In other words, what the developers have really done here is to take the equivalent of a political pamphlet, a set of bullet-pointed arguments, and strewn them at random in a 3D world for you to encounter in no coherent order. I beg to suggest that a political pamphlet is a better medium to transmit these ideas; no real point going to the expense of developing a "game," if we can call it that; a better name might be "screedware."
What, we may ask, differentiates the game from all other media? It is simply this: In playing a game, you are complicit in creating the experience, and the experience is personal and immediate, because you help make it happen. Moreover, games are algorithmic systems, and can, by exposing users to their implications, get across far better than any other medium how systems function -- how history evolves, how businesses work, and perhaps something like how our system of immigration control produces inequities by its nature.

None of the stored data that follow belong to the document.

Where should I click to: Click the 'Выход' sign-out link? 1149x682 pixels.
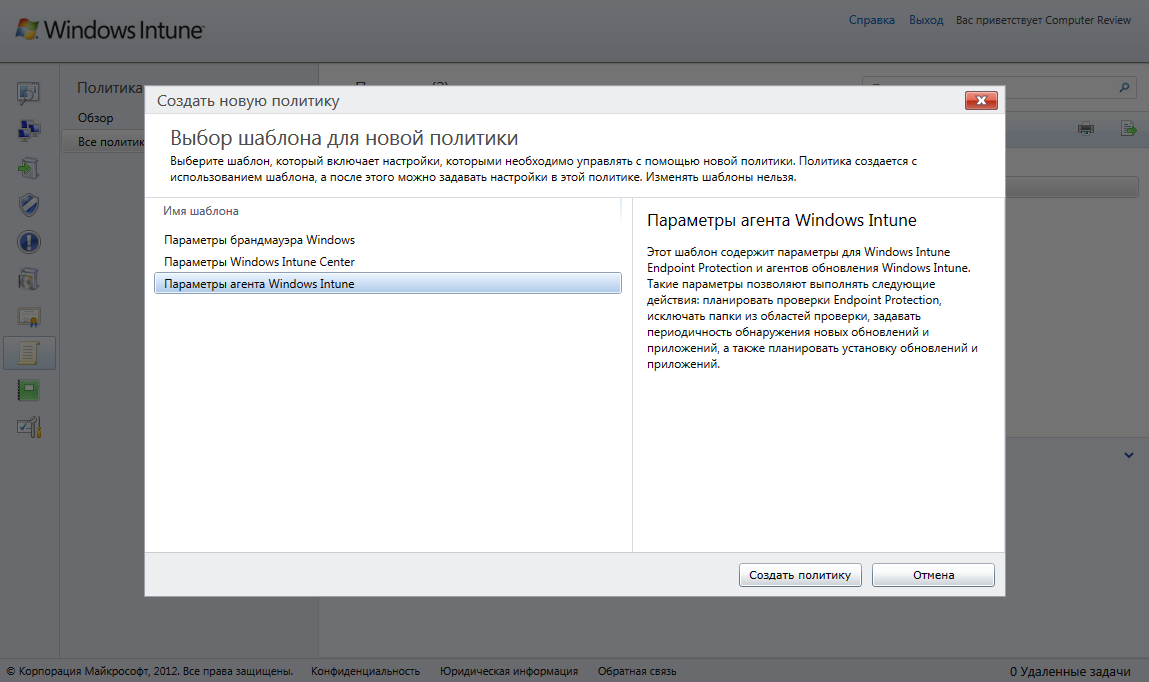926,20
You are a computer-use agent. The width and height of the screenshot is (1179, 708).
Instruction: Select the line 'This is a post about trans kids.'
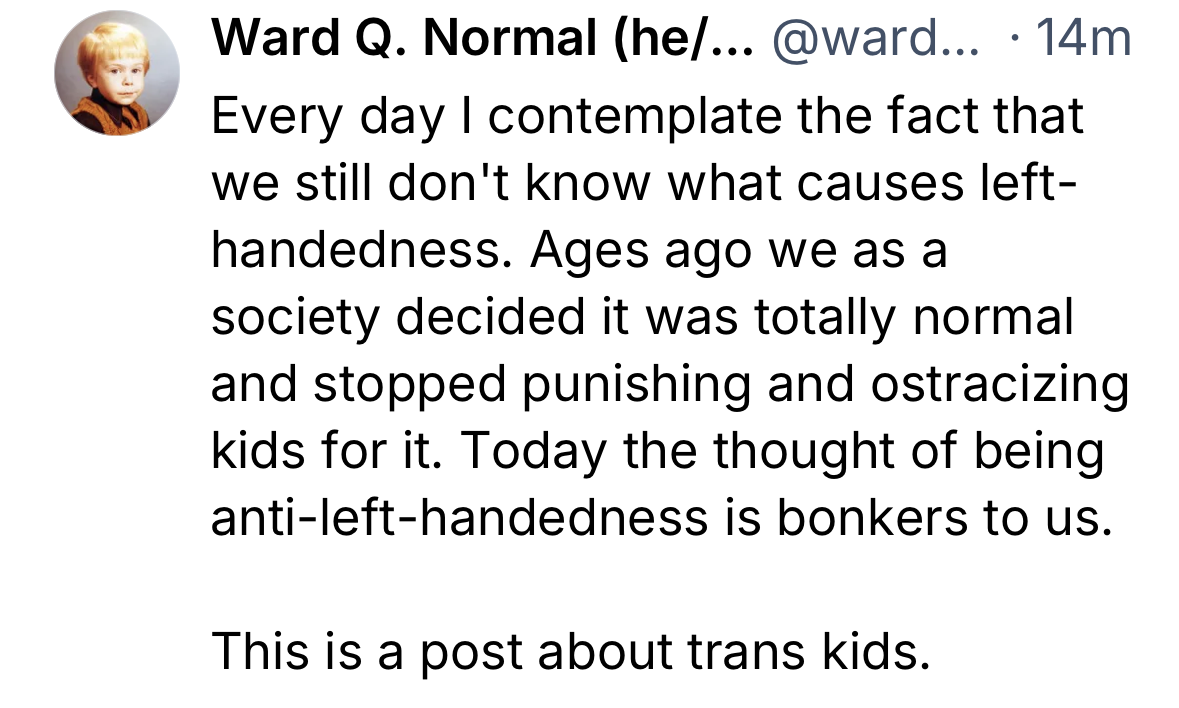(x=571, y=651)
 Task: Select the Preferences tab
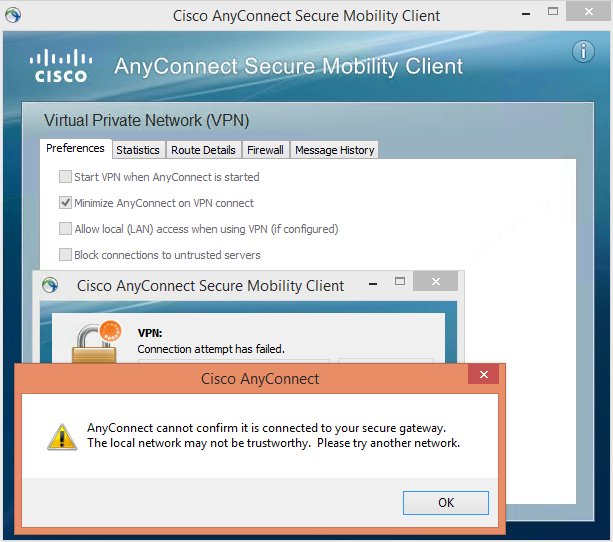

Thus, a didactic game on the issue of immigration, to be worthy of its name and medium, must reveal to players, in the course of play, the moral issues faced by real participants in the system, whether as immigrants or as law enforcement officers. Games in other words, are different from prose or documentary film; and to make a game on an issue, without understanding what it is that games can do better and exploiting their advantages, is pointless, just as, say, making a poor documentary, or writing incoherent prose, is not a useful way of advancing your position.
In this context, Against All Odds (which deals with the plight faced by political refugees) is a vastly better game, despite its flaws; it poses you with moral choices, even if only of the multiple-choice variety. And it's better despite, or perhaps because of, the fact that it doesn't hide the fact that it's basically a set of multiple-choice quizzes (as ICED is also) by providing an unnecessary 3D environment.
The curious, and indeed almost inexplicable thing is that we already have an example of a game that addresses precisely the question of immigrant imprisonment and deportation, in a smart and effective way, and in the context of a 3D world; it's called Escape from Woomera. Might the developers have better spent their time build on that framework in an American context?
N.B.: It isn't usual for us to run negative reviews; normally we point to games we think you should play. In this case, we're making an exception, both because I think something should be said about this game and because there are few other places that review serious games.